The frequent occurrence of virulence, resulting in Next Generation varieties being infected, is not a reason for breeders to give in to defeat. On the contrary, there is a good reason to believe that when multiple resistance genes are combined in a single variety, such varieties will be less frequently and less widely affected by virulent late blight strains that emerge or are blown in as zoospores during a season. Over time, such varieties may prove increasingly resistant – even though they technically carry resistance genes that have already been “broken”. Unfortunately, we cannot yet predict which combinations of resistance genes will ultimately offer the most robust protection in practice and, for this reason, we are taking a broad approach.

Overly cautious

So, what can we realistically expect from the coming seasons, and how should growers approach the cultivation of current Next Generation varieties? As 2023 and 2024 turned out to be challenging, old-fashioned late blight years, and because concerns were raised about the effectiveness of certain plant protection products, some observers can’t resist being overly cautious. The question of whether disease prevalence in a current season has been influenced by the prevalence in a previous season has actually been properly investigated for the Netherlands17. When plotted across a 47-year timespan, there appeared to be no consistent correlation between late blight prevalence in a given year and the prevalence in the following year. Although statistical analysis technically found the effect to be significant, meteorological factors, such as the temperature and the number of days of rainfall, proved to be far more decisive in determining how severely late blight impacted potato growers in any given season.

Advice

For organic growers, it is advisable to grow varieties with the “Next Generation” label, as these are currently the most resistant varieties we can offer.

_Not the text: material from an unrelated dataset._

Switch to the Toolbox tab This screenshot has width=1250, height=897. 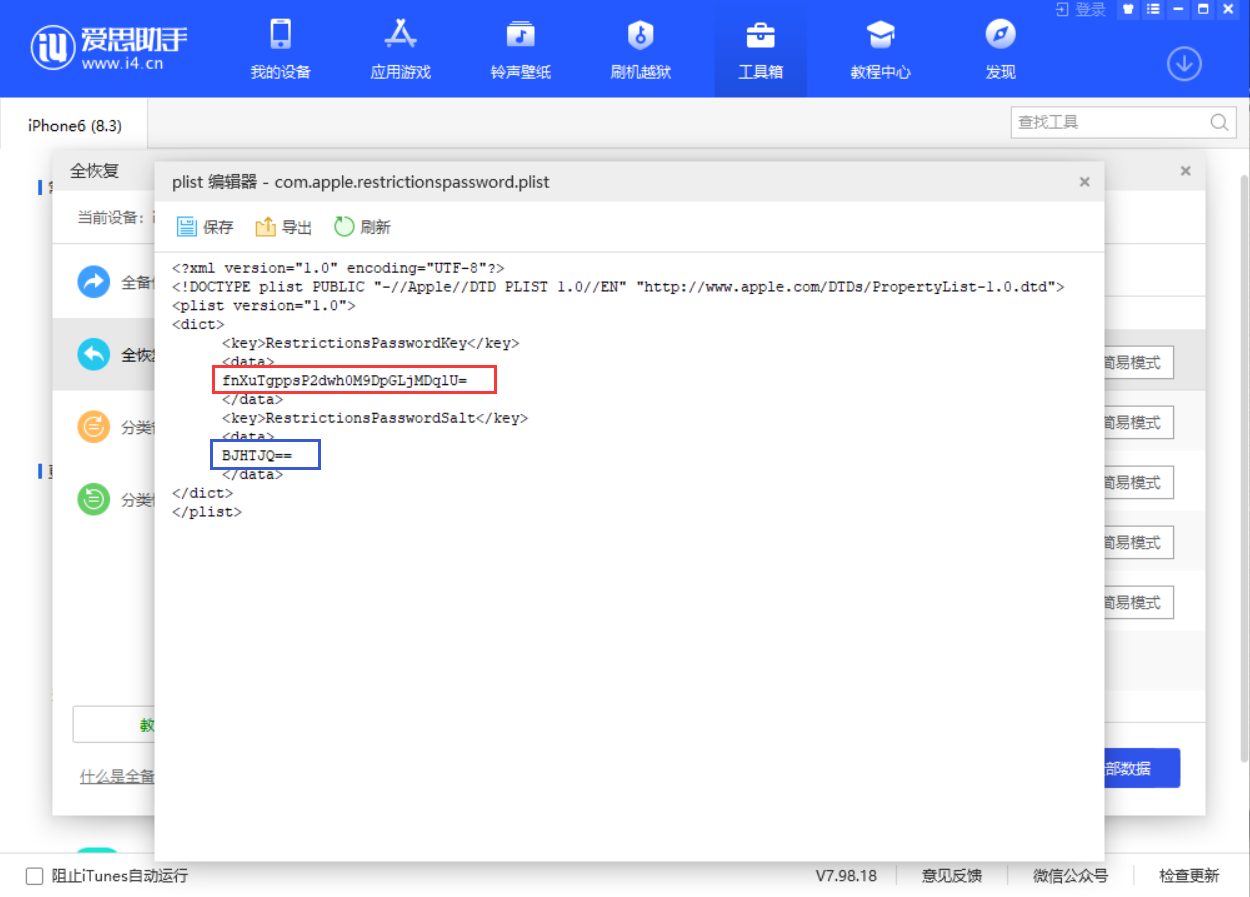(x=760, y=50)
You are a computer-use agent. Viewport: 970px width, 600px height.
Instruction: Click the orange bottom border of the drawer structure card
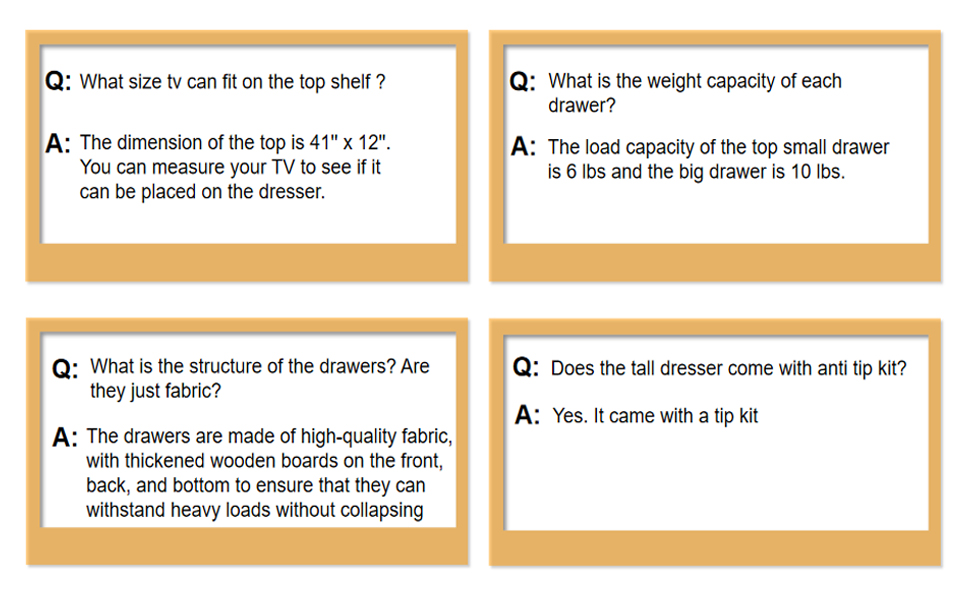pyautogui.click(x=247, y=546)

In addition, choosing varieties with different resistance genes is a smart way to spread risk across a farm. Pre-sprouting seed potatoes can also help slightly advance the growing season. Given the nature of organic farming, there is often little to do beyond making the best of the situation and flame desiccate the canopy promptly at the first signs of infection.

To assess how resistances in Next Generation varieties can be used effectively in conventional cultivation, Agrico has conducted field trials over the past six years in collaboration with Agrifirm. These trials have shown that it is best to benefit from these resistances early in the season. The principle is straightforward: let the resistance do its job until it is no longer able to. As soon as the first signs of infection or a localized outbreak are observed – either in your own field or in nearby fields with varieties carrying the same resistance gene – it is crucial to immediately apply fungicides, following the same spray schedule that would be used for susceptible varieties from that point onward. I recognize that the weakness of this recommendation lies in the time-consuming nature of field monitoring. Especially in weather conditions that favor infection, monitoring may need to be done more than once a week. For that reason, we once again encourage all growers – both conventional and organic – to report any infections observed in Next Generation varieties to our field service team. This will allow Agrico to monitor disease developments throughout the season and provide timely feedback to its growers.